Ford Motor Co. posted a second-quarter pretax profit of $2.6 billion, bolstered by a record performance in North America and its first quarterly profit in Europe in three years.
The pretax profit was up 44 million dollars from a year earlier. Ford’s second-quarter net income was 1.3 billion, an increase of 78 million compared with last year’s quarter. Ford’s net figure was trimmed by pretax special charges of 481 million, the company said. Revenue fell slightly to 37.4 billion dollars.
“Our One Ford plan continues to deliver, enabling us to reach our 20th consecutive quarter of profitability,” said CEO Mark Fields, who assumed the job on July 1 after the retirement of Alan Mulally. Fields said 2014 will mark an important step toward accelerating growth.
The North American pretax profit was 2.4 billion. The European pretax profit was 14 million, compared with a 306 million loss a year earlier. Ford attributed the improvement there to lower costs and favorable exchange rates. Ford’s North American operating margin increased from 10.6 percent to 11.6 percent.
Across town, rival General Motors’ unprecedented slew of safety recalls during the second quarter wiped out most of its profits, erasing the fruits of strong truck pricing in North America and sales growth in China.
General Motors posted an 85 percent drop in net income for the April-June period to 190 million from 1.2 billion dollars a year earlier. Recall-related costs and one-time expenses — including 400 million that GM has set aside to pay victims of its faulty ignition switch — reduced net profit by about 1.5 billion net of taxes.
The cost of 41 safety campaigns covering more than 20 million cars during the quarter was about 1.2 billion, GM said in a statement.
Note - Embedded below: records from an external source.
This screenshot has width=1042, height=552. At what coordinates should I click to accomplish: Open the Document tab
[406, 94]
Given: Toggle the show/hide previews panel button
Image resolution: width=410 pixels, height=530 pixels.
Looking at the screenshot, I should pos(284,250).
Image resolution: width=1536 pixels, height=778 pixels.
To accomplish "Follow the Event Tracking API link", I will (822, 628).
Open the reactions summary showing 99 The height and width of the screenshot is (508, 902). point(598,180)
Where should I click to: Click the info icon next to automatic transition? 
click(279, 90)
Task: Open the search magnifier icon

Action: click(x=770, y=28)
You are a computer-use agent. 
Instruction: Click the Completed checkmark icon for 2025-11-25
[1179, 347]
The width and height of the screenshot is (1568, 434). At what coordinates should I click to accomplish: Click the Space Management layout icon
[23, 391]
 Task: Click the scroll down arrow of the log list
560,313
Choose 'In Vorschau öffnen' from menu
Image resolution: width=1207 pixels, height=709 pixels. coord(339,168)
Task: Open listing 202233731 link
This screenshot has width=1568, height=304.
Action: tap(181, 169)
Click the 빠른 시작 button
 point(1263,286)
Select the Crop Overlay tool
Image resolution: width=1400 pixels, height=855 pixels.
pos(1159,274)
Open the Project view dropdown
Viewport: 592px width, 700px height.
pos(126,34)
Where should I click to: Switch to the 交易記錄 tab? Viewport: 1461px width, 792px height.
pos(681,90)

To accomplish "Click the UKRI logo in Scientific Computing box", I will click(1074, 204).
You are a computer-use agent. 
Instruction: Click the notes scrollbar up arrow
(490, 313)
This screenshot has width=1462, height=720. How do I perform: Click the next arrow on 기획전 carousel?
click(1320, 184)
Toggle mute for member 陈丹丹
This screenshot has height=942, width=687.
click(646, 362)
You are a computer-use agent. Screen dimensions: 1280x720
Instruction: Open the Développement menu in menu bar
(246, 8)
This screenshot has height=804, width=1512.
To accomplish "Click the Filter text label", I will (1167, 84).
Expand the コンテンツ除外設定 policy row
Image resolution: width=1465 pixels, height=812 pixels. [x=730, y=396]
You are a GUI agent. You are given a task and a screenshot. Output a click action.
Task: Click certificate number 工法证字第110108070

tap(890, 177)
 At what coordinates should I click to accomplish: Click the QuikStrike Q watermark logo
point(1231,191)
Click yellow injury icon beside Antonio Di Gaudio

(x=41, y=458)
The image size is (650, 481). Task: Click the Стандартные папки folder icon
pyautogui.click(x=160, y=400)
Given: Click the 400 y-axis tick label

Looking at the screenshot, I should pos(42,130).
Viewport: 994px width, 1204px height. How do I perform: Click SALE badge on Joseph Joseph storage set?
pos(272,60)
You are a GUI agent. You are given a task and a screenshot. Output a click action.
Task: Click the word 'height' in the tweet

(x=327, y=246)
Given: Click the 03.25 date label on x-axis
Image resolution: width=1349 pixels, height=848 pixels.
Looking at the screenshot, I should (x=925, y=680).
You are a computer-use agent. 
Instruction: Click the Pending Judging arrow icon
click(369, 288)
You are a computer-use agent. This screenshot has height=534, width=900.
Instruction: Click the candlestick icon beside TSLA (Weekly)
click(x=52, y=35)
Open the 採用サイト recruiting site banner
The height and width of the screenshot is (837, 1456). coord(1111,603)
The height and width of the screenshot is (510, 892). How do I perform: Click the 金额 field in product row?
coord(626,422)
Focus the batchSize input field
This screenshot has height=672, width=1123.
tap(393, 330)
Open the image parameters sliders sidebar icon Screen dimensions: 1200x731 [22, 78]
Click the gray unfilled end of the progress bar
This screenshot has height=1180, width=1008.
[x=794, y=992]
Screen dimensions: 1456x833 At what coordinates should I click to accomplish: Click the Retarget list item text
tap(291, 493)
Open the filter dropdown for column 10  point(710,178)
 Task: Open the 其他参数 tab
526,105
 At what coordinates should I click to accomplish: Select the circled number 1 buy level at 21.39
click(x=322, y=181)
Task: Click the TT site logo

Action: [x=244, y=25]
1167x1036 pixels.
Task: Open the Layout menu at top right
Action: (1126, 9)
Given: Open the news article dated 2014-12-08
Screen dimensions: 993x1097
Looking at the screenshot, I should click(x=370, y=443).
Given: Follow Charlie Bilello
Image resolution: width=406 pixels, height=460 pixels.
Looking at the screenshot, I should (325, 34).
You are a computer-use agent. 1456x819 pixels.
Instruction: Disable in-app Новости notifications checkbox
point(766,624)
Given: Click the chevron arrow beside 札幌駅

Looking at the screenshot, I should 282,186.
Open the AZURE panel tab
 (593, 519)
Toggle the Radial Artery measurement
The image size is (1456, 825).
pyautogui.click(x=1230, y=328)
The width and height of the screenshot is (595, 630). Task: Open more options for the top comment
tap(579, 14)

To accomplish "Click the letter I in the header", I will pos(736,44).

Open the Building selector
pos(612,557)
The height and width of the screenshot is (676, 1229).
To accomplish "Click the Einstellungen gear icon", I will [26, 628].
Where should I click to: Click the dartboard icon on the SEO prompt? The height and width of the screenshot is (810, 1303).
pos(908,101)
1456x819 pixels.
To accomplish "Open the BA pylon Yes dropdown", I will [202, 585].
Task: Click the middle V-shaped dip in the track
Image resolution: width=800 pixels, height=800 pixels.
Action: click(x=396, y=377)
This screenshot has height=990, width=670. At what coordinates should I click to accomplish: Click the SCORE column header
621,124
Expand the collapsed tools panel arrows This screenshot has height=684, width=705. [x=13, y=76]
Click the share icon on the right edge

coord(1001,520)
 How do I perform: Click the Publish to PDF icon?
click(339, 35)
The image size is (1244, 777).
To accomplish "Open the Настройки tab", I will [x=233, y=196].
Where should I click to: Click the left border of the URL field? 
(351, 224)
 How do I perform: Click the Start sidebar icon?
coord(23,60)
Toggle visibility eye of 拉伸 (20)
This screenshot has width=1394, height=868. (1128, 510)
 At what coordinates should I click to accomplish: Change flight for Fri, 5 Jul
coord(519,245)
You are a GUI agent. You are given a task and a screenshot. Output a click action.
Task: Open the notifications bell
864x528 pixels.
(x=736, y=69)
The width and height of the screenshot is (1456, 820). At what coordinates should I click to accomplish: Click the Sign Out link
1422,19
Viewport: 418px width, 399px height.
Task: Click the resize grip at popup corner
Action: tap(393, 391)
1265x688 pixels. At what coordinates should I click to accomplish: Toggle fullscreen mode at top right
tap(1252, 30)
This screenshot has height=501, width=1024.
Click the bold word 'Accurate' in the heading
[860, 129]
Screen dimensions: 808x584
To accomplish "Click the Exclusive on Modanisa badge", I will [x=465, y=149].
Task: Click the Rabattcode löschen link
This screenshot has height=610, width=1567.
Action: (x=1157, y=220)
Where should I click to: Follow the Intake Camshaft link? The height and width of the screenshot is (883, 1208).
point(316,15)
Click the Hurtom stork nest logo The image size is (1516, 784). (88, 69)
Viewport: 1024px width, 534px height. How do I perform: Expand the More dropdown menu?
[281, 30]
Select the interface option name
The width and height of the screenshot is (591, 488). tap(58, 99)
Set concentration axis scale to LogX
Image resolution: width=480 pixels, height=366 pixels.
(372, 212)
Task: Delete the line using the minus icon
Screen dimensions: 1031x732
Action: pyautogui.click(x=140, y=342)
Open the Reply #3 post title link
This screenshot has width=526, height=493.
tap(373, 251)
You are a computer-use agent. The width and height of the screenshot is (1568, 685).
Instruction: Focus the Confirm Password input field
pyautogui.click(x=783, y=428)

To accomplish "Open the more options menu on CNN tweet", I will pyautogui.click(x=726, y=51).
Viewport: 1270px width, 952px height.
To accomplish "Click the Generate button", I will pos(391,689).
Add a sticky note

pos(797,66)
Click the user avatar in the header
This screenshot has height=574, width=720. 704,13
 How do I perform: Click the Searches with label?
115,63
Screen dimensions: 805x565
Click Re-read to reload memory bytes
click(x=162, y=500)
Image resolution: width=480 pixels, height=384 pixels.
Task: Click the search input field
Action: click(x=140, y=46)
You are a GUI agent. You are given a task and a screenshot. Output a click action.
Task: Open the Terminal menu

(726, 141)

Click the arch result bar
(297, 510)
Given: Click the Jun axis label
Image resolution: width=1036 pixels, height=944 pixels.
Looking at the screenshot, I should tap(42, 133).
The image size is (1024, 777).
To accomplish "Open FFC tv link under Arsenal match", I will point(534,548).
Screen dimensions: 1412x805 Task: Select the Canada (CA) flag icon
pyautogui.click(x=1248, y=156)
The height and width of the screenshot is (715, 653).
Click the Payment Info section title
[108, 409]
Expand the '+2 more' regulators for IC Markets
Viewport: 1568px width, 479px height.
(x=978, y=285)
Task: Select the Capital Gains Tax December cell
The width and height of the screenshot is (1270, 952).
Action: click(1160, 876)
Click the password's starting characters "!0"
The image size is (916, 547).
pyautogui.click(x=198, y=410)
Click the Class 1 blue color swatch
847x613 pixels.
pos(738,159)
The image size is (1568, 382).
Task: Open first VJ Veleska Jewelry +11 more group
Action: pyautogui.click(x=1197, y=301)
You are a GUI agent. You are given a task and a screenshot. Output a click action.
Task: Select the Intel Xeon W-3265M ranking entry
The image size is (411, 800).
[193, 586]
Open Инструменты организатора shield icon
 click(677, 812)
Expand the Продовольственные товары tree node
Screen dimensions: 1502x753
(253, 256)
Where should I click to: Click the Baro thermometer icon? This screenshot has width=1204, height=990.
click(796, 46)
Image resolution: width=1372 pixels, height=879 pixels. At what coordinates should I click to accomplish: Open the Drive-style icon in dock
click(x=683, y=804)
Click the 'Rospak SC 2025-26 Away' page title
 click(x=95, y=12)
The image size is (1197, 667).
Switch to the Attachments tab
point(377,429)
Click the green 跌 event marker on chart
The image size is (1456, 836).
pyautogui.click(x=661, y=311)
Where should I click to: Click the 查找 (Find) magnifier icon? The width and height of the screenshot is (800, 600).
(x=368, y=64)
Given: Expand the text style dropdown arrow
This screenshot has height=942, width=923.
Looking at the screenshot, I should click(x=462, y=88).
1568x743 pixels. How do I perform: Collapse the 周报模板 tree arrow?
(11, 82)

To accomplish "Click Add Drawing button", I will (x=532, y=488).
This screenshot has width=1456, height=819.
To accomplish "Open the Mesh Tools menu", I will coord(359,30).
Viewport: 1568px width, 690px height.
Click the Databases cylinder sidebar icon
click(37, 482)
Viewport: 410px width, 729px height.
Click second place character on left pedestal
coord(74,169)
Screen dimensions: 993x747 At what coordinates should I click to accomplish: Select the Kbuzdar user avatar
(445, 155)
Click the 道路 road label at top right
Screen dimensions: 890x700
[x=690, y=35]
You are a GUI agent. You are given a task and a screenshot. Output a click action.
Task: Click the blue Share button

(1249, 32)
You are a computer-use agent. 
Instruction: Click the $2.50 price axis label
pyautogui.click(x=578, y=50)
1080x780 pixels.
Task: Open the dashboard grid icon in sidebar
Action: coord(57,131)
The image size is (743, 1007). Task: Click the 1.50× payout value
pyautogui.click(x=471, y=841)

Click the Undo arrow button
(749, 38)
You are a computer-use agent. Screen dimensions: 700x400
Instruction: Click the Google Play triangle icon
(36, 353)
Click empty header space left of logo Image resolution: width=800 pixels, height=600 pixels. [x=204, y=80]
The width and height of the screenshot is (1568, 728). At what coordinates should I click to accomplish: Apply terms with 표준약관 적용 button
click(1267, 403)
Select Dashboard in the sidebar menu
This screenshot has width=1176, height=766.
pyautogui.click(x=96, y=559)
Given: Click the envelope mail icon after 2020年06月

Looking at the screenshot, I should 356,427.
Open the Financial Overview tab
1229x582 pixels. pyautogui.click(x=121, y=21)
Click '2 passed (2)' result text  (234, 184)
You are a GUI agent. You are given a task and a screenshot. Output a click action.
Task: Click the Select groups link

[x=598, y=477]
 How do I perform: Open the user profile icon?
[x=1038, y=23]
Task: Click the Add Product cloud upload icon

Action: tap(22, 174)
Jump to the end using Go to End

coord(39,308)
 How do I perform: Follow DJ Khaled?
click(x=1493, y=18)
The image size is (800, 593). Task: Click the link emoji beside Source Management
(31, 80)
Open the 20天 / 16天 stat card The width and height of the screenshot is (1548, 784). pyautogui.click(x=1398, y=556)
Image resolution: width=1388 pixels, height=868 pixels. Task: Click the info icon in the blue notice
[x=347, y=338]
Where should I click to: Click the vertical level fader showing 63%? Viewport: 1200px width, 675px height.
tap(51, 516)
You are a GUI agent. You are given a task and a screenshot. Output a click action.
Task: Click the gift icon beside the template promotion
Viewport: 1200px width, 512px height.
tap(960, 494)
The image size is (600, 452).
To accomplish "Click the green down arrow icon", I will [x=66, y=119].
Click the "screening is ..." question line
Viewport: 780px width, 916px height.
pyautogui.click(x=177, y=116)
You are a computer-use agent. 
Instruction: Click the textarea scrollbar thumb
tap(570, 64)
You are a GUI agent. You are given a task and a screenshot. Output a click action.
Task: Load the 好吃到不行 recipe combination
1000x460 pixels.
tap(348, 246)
Special items included the $400 million charge for the victims compensation fund as well as 874 million for anticipated recall costs over the next decade in North America, an accounting change that GM said is consistent with the practice of other automakers.
Revenue rose 1 percent to 39.7 billion.
GM shares fell 4.5 percent to $35.74. Some analysts said though North America provided the bulk of GM’s profit, the earnings there were lighter than they had expected.
“I think we’ve demonstrated resiliency as we’ve gone through this” recall blitz, CEO Mary Barra said during a conference call. “We understand that we have a lot more work to do.”
Barra said GM’s top-to-bottom review of pending safety issues dating to the 1990s is “substantially complete.”